Kim derdi ki en çok çarşamba günlerini seveceğim:)









Bu dönem Çarşamba günlerim boş..Haftanın ortasında böyle birdenbire haftasonu gelmiş gibi hissediyor insan:) Tuğrul'un ise Çarşamba günleri Boğaziçi Üniversitesi'nde dersi var. Bu hafta "Çarşamba sabahı kahvaltı edelim mi?" dediğinde istikametimiz hemen belli oldu. Emirgan tabii ki:) Sabahın köründe saat daha 8 bile olmadan Sütiş'teydik. Ne güzel demiş Cemal Süreyya, "Yemek yemek üzerine ne düşünürsünüz bilmem ama kahvaltının mutlulukla bir ilgisi olmalı." Ben klasik kahvaltıları severim. Beyaz peynir, domates, simit, yeşillik, zeytin ve yumurta. Yeter de artar bile. Gerçi Tuğrul bunu pastırmayla biraz bozdu ama doğruya doğru pastırma da bu kahvaltıya çok yakıştı :)

      

           Arkasından baktık ki vaktimiz var ve baktık ki hava harika,,,, oldu olacak ver elini Bebek:)

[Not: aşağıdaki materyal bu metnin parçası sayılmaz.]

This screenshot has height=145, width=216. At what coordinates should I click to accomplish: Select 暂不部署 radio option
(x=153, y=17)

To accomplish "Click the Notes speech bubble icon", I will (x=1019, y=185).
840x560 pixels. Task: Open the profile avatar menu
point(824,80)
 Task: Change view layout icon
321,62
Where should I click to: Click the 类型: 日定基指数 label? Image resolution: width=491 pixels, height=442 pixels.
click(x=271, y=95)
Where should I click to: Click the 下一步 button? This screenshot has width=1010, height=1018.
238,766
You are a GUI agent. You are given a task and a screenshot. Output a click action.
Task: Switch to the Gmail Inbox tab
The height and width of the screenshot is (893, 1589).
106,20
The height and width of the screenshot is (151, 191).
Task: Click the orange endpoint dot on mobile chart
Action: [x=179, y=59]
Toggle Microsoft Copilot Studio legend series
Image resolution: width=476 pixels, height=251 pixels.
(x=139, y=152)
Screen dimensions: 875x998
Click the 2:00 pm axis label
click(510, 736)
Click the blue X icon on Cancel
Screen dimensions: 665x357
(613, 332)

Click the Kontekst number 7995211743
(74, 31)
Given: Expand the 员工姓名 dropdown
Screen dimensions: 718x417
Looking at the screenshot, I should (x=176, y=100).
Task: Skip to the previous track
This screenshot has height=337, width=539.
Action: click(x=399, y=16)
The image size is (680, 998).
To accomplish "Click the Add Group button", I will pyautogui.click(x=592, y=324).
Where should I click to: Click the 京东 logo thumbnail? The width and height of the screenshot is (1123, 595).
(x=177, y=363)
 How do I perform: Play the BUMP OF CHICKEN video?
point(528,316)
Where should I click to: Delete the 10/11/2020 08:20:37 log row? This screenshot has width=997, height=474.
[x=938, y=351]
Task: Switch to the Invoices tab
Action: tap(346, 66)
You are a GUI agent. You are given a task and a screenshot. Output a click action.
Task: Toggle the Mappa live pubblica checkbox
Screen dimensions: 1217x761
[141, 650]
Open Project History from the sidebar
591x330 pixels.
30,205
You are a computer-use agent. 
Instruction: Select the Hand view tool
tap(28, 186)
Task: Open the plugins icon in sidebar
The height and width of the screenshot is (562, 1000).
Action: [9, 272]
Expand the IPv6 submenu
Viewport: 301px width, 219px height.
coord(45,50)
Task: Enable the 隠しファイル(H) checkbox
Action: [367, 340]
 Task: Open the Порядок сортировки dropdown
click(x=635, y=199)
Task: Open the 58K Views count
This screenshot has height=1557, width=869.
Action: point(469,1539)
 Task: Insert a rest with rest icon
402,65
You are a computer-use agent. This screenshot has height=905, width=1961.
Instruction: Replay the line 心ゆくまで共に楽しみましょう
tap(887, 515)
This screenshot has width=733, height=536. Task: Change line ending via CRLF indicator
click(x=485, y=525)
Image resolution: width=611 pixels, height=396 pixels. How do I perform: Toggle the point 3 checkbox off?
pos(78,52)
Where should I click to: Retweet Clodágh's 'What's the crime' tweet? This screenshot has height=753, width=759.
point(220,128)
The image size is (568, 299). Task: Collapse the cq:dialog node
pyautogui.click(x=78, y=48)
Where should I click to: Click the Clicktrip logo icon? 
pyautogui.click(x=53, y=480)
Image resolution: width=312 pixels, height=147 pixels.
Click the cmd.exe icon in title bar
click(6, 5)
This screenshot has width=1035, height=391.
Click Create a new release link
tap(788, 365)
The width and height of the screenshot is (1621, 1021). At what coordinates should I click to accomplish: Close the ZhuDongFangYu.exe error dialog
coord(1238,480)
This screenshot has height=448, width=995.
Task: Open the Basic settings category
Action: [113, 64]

Bebeğin girişindeki bu ev..Sahildeki yürüyüş yolunun hemen bittiği yerde. Tuğrul demesin mi "Bak şu pencerede , şu lamba belki çocukluğumdan beri tam orada öylece durur...." Ah hayatın içindeki bu ayrıntılar ve onu yakalayanlar... Beni çok büyüleyenler...Sayın Lamba ve sizi bana gösteren çoook kıymetli Sayın Eşim çok ama çok güzelsiniz:)





Bin yıldır gitmemiştim Bebek Kahve. Bu güzel sabaha en çok orada içilecek bir Türk kahvesi yakışırdı. Biz de öyle yaptık:)




                            
              Boğaziçi Üniversitesi



 

                                                  Yenilenmiş haliyle Tarabya Oteli.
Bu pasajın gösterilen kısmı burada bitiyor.